Where N is the number of parallel threads you can afford to use. The script will perform a grid search in the space of possible C and gamma values guided by a 10-fold crossvalidation on the training set. Depending on your computer this may take a long time. After the search has finished the optimal parameters will be reported.

Change the features used:

The format of a feature file is (e.g. for two features):

     (line 0) featurename1 | featurename2
     (line 1) example1-ID | ex1-featurename1-value | ex1-featurename2-value
     (line 2) example2-ID | ex2-featurename1-value | ex2-featurename2-value

Each file can contain one or more features. There can be more than one file. The models use all features from all feature files located in ./experiment/feature-files.

You may affect the features as you wish by manipulating these files. E.g. you may add a new feature by adding a properly formatted file to this folder. This is exactly how the ./feature-generation/mostFeatures.py script adds features.

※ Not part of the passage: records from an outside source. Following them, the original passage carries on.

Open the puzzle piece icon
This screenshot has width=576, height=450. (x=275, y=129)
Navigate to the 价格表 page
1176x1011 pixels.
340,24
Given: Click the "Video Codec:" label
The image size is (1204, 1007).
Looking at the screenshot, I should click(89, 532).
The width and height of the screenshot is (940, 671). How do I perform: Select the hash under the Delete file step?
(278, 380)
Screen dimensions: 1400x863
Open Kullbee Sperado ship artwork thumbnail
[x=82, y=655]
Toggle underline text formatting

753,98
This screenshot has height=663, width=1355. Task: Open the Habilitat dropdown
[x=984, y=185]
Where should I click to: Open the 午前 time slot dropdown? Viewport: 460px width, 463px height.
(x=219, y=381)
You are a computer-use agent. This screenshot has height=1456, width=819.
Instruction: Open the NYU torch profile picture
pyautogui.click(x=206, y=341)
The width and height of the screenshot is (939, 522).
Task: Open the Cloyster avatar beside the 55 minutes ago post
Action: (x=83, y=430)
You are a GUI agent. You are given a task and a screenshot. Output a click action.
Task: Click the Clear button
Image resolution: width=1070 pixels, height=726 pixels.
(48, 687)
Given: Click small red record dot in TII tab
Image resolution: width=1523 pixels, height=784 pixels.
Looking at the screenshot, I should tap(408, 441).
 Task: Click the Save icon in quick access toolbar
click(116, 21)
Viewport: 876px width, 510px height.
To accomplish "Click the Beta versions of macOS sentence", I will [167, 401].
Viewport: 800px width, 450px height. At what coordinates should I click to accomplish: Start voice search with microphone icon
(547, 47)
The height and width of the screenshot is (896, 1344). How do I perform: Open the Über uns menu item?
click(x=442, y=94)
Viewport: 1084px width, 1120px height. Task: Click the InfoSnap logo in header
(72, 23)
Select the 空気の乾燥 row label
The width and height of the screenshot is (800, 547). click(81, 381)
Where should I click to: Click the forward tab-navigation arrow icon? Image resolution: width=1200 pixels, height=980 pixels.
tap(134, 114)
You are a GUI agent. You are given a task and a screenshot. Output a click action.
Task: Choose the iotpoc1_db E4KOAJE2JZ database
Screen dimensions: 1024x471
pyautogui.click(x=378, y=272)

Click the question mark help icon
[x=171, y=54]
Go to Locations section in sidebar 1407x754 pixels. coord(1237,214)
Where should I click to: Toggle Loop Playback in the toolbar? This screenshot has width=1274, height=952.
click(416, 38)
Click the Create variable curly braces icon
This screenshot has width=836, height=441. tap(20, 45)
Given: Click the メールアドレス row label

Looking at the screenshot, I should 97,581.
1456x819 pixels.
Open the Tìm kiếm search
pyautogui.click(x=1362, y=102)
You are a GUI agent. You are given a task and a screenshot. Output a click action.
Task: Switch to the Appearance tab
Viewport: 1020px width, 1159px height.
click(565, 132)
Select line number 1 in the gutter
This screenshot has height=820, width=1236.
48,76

You can find the raw text data (including IDs) from which to generate your features in the file ./data-set/combined.data.

2.4 Final notes

performance of this demo is slightly worse (by 0.001) than the official result of our system because (for simplicity of use) it has a slightly reduced feature set (the multip and aligned word pairs features are left out)

to avoid a huge download, the matrix containing the embeddings in textual format found in ./feature-generation/resources is filtered to leave only the words from the semeval data set. If you wish to apply the model to your own data you will probably want to get the full matrix from this link (~8GB).

It is the matrix constructed by Tomas Mikolov (available here) transformed to text form using a program by Marek Rei (available here).

Loading of the unfiltered matrix during feature generation might take a while or even freeze if you are low on memory, we recommend that you filter it and leave only those words that appear in your combined.data file (which includes your test data). On linux you can use the following command to do the filtering:
```
    grep -E ^$`tr ' ' '\n' < combined.data | tr '[:upper:]' '[:lower:]' | sort -u | grep -v "^$" | paste -s --delimiters="|"`$\\b GoogleFullMatrix.txt > GoogleFilteredMatrix.txt
    
```
If you notice any bugs or mistakes or have questions or comments, you can email

3 License

This code is available under a derivative of a BSD-license that requires proper attribution. Essentially, you can use, modify and sell this software or the derived software in academic and non-academic, commercial and non-commercial, open-source and closed-source settings, but you have to give proper credit.